Keith Stuart Brian Reid was born in Welwyn Garden City, north of London, on Oct. 19, 1946. He was raised in an observant Jewish household.

His father was a lawyer in Vienna until he was arrested during the antisemitic attacks on Kristallnacht in November 1938. He was taken to the Dachau concentration camp for months until he was eventually permitted to emigrate to England with his younger brother; his parents disappeared in the Holocaust.

“The tone of my work is very dark,” Keith Reid said in a 2003 interview with Scott R. Benarde, the author of a study of Judaism and rock. “I think it’s probably from my background in some subconscious way.”

A mutual friend introduced Mr. Reid to Brooker at a concert the singer was playing in 1966 with another band, the Paramounts. Mr.
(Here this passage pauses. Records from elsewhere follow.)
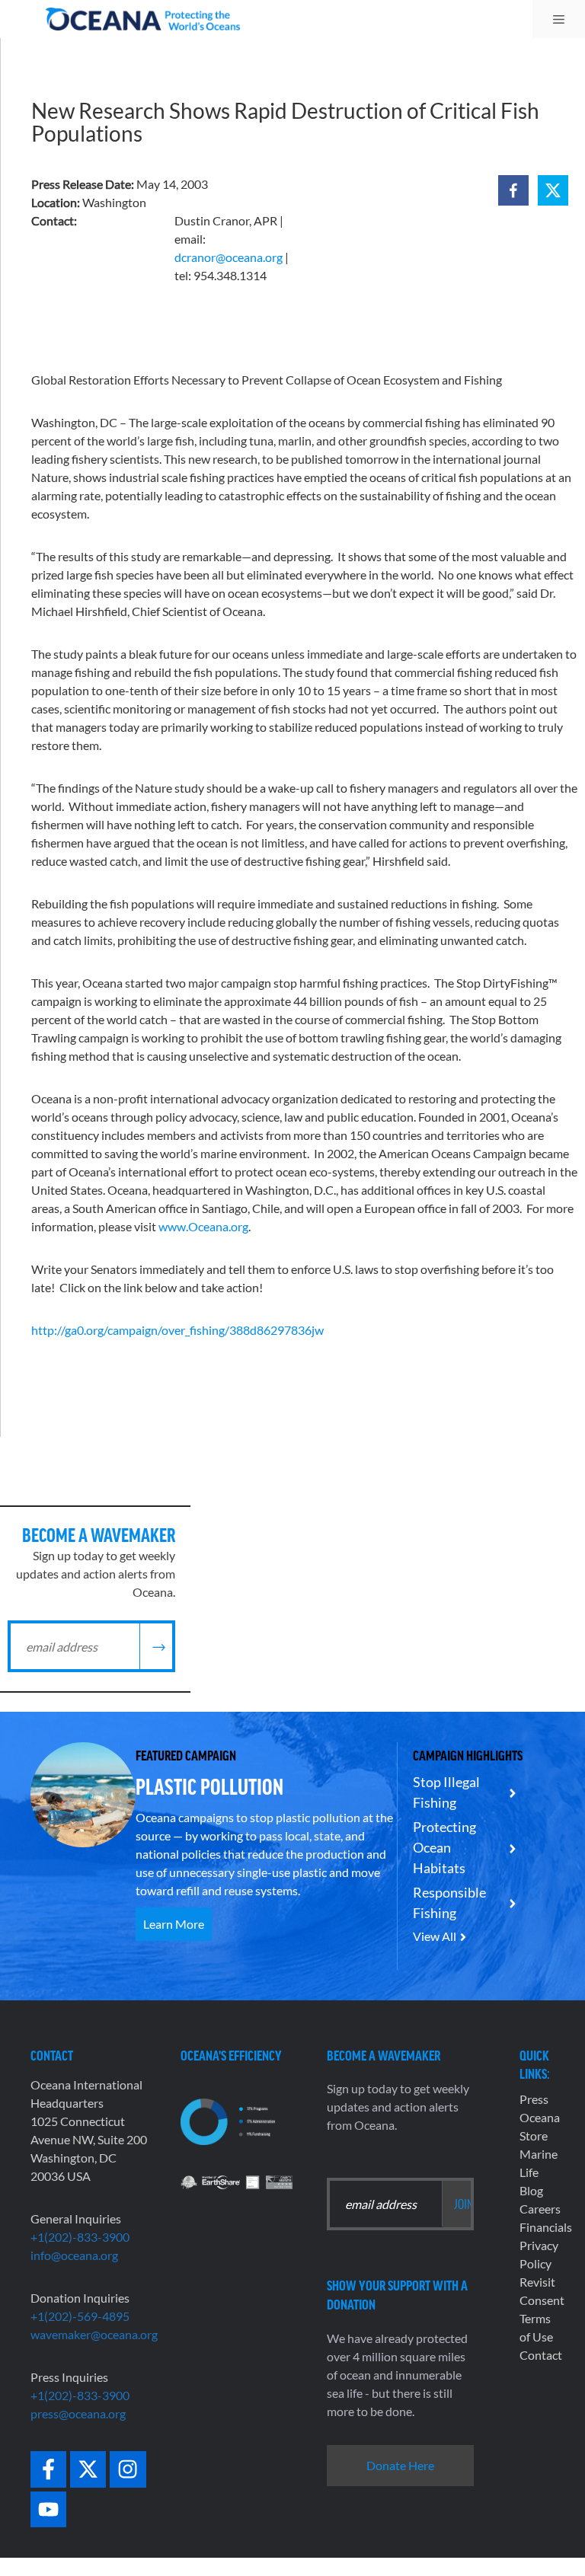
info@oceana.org (74, 2255)
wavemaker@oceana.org (94, 2334)
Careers (540, 2208)
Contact (540, 2355)
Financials (545, 2227)
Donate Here (400, 2465)
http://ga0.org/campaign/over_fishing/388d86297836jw (177, 1330)
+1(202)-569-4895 (79, 2316)
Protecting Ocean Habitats (444, 1847)
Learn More (173, 1924)
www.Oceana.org (203, 1226)
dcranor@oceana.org (228, 257)
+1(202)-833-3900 (79, 2237)
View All (434, 1936)
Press (533, 2099)
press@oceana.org (78, 2413)
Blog (531, 2190)
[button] (513, 190)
Reid gave Brooker the words, and a celebrated team was born when the two men decided to build a band around their songs. (As time went on, Mr. Reid also wrote music for Procol Harum songs by Trower and Fisher.)

The lyrics always came first, with Mr. Reid’s words setting the mood for Brooker’s imagination. “I have not found it possible to write words to suit a piece of Gary’s music,” Mr. Reid told Melody Maker magazine in 1973. Indeed, like their legendary predecessors Gilbert and Sullivan, the men were never close friends.


“I don’t know Keith from Adam,” Brooker told the Washington Times in 2003. “He’s a very deep person and a very private person. Although we work together, and we sometimes communicate in a very intimate way. Sometimes baring our souls. But at the end of the day, I don’t know who he is.”

When the group broke up for the first time, Mr. Reid was at sea. “I hadn’t written with anybody else, and so everything I did was Procol Harum music,” he later said. Yet in the 1980s, he teamed up with fellow songwriters Andy Qunta, Maggie Ryder and Chris Thompson to create a song called “You’re the Voice” that was recorded by the Australian singer John Farnham. It was a hit in most of the world but barely charted in the United States.

Survivors include his wife, the former Pinkie Sidhu, his companion of 38 years whom he married in 2004.

In 1986, Mr. Reid moved to New York and began writing with many other musicians. In 2008, he started the Keith Reid Project, in which other songwriters recorded songs to Mr. Reid’s lyrics; two albums have been issued so far, “The Common Thread” (2008) and “In My Head” (2018).